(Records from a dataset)
_ _ _

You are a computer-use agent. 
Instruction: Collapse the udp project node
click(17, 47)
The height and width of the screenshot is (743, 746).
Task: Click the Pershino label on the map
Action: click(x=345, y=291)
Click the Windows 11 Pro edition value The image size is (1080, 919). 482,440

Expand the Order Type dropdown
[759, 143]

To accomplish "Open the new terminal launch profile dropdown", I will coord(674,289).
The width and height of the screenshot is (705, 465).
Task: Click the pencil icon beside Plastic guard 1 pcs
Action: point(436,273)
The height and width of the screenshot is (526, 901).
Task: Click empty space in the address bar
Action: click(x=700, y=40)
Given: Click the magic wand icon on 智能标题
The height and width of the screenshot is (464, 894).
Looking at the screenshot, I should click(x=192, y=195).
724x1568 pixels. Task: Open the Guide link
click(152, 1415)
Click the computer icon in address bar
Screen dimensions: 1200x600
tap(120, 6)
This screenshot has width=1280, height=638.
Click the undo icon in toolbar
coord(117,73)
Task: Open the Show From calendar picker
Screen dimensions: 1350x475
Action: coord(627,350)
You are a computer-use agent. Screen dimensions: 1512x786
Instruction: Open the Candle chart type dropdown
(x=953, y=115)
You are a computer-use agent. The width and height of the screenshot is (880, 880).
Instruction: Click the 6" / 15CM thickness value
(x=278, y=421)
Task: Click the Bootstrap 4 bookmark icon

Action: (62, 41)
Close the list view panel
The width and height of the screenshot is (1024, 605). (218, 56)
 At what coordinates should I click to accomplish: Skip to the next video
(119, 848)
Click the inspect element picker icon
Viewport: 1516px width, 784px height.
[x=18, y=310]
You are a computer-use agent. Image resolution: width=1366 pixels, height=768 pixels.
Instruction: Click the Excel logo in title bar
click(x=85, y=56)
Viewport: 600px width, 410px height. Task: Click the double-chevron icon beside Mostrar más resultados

_ _ _

## Activity
Return exactly the lines of the data, and only those, from the line with "Click the Windows" through the last line, inclusive.

## Solution to this problem
Click the Windows 11 Pro edition value The image size is (1080, 919). 482,440

Expand the Order Type dropdown
[759, 143]

To accomplish "Open the new terminal launch profile dropdown", I will coord(674,289).
The width and height of the screenshot is (705, 465).
Task: Click the pencil icon beside Plastic guard 1 pcs
Action: point(436,273)
The height and width of the screenshot is (526, 901).
Task: Click empty space in the address bar
Action: click(x=700, y=40)
Given: Click the magic wand icon on 智能标题
The height and width of the screenshot is (464, 894).
Looking at the screenshot, I should click(x=192, y=195).
724x1568 pixels. Task: Open the Guide link
click(152, 1415)
Click the computer icon in address bar
Screen dimensions: 1200x600
tap(120, 6)
This screenshot has width=1280, height=638.
Click the undo icon in toolbar
coord(117,73)
Task: Open the Show From calendar picker
Screen dimensions: 1350x475
Action: coord(627,350)
You are a computer-use agent. Screen dimensions: 1512x786
Instruction: Open the Candle chart type dropdown
(x=953, y=115)
You are a computer-use agent. The width and height of the screenshot is (880, 880).
Instruction: Click the 6" / 15CM thickness value
(x=278, y=421)
Task: Click the Bootstrap 4 bookmark icon

Action: (62, 41)
Close the list view panel
The width and height of the screenshot is (1024, 605). (218, 56)
 At what coordinates should I click to accomplish: Skip to the next video
(119, 848)
Click the inspect element picker icon
Viewport: 1516px width, 784px height.
[x=18, y=310]
You are a computer-use agent. Image resolution: width=1366 pixels, height=768 pixels.
Instruction: Click the Excel logo in title bar
click(x=85, y=56)
Viewport: 600px width, 410px height. Task: Click the double-chevron icon beside Mostrar más resultados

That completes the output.